--- START OF Extracted records ---

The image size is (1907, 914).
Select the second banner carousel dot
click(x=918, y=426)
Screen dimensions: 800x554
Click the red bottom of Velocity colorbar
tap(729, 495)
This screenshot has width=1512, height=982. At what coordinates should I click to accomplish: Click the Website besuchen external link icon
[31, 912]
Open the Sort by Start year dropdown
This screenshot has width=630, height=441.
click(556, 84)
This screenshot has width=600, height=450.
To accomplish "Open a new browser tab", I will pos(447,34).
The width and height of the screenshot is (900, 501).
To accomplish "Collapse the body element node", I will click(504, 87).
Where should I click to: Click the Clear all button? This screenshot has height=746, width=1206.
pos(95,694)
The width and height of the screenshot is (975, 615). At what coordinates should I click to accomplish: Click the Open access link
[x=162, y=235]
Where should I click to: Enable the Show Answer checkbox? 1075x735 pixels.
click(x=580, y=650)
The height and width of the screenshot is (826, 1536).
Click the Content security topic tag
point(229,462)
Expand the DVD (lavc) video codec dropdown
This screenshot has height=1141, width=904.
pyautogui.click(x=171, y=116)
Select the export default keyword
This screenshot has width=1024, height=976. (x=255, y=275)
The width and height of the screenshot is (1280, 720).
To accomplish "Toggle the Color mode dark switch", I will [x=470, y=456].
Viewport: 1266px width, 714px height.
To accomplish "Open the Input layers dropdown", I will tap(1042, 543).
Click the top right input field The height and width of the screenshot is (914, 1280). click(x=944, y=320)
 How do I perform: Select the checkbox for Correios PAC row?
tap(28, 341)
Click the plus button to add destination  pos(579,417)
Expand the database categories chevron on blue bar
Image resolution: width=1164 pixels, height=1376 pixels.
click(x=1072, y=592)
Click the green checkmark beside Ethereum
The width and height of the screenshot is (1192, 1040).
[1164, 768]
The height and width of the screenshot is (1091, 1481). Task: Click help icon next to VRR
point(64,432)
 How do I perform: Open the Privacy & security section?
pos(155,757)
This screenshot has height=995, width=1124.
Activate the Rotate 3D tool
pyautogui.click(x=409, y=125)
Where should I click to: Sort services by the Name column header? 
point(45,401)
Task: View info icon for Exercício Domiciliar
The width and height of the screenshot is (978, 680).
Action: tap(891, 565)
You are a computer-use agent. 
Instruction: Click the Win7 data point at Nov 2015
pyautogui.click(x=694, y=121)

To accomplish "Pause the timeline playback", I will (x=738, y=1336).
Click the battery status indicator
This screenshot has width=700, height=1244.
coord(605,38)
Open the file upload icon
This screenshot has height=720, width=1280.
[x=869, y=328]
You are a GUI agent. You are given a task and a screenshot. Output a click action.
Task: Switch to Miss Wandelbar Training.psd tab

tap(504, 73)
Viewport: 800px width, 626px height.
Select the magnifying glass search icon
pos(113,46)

--- END OF Extracted records ---

**Problem requirements**: Write out every line of the material above exactly, keeping each character and line break unchanged.

**Finished task**:
The image size is (1907, 914).
Select the second banner carousel dot
click(x=918, y=426)
Screen dimensions: 800x554
Click the red bottom of Velocity colorbar
tap(729, 495)
This screenshot has width=1512, height=982. At what coordinates should I click to accomplish: Click the Website besuchen external link icon
[31, 912]
Open the Sort by Start year dropdown
This screenshot has width=630, height=441.
click(556, 84)
This screenshot has width=600, height=450.
To accomplish "Open a new browser tab", I will pos(447,34).
The width and height of the screenshot is (900, 501).
To accomplish "Collapse the body element node", I will click(504, 87).
Where should I click to: Click the Clear all button? This screenshot has height=746, width=1206.
pos(95,694)
The width and height of the screenshot is (975, 615). At what coordinates should I click to accomplish: Click the Open access link
[x=162, y=235]
Where should I click to: Enable the Show Answer checkbox? 1075x735 pixels.
click(x=580, y=650)
The height and width of the screenshot is (826, 1536).
Click the Content security topic tag
point(229,462)
Expand the DVD (lavc) video codec dropdown
This screenshot has height=1141, width=904.
pyautogui.click(x=171, y=116)
Select the export default keyword
This screenshot has width=1024, height=976. (x=255, y=275)
The width and height of the screenshot is (1280, 720).
To accomplish "Toggle the Color mode dark switch", I will [x=470, y=456].
Viewport: 1266px width, 714px height.
To accomplish "Open the Input layers dropdown", I will tap(1042, 543).
Click the top right input field The height and width of the screenshot is (914, 1280). click(x=944, y=320)
 How do I perform: Select the checkbox for Correios PAC row?
tap(28, 341)
Click the plus button to add destination  pos(579,417)
Expand the database categories chevron on blue bar
Image resolution: width=1164 pixels, height=1376 pixels.
click(x=1072, y=592)
Click the green checkmark beside Ethereum
The width and height of the screenshot is (1192, 1040).
[1164, 768]
The height and width of the screenshot is (1091, 1481). Task: Click help icon next to VRR
point(64,432)
 How do I perform: Open the Privacy & security section?
pos(155,757)
This screenshot has height=995, width=1124.
Activate the Rotate 3D tool
pyautogui.click(x=409, y=125)
Where should I click to: Sort services by the Name column header? 
point(45,401)
Task: View info icon for Exercício Domiciliar
The width and height of the screenshot is (978, 680).
Action: tap(891, 565)
You are a computer-use agent. 
Instruction: Click the Win7 data point at Nov 2015
pyautogui.click(x=694, y=121)

To accomplish "Pause the timeline playback", I will (x=738, y=1336).
Click the battery status indicator
This screenshot has width=700, height=1244.
coord(605,38)
Open the file upload icon
This screenshot has height=720, width=1280.
[x=869, y=328]
You are a GUI agent. You are given a task and a screenshot. Output a click action.
Task: Switch to Miss Wandelbar Training.psd tab

tap(504, 73)
Viewport: 800px width, 626px height.
Select the magnifying glass search icon
pos(113,46)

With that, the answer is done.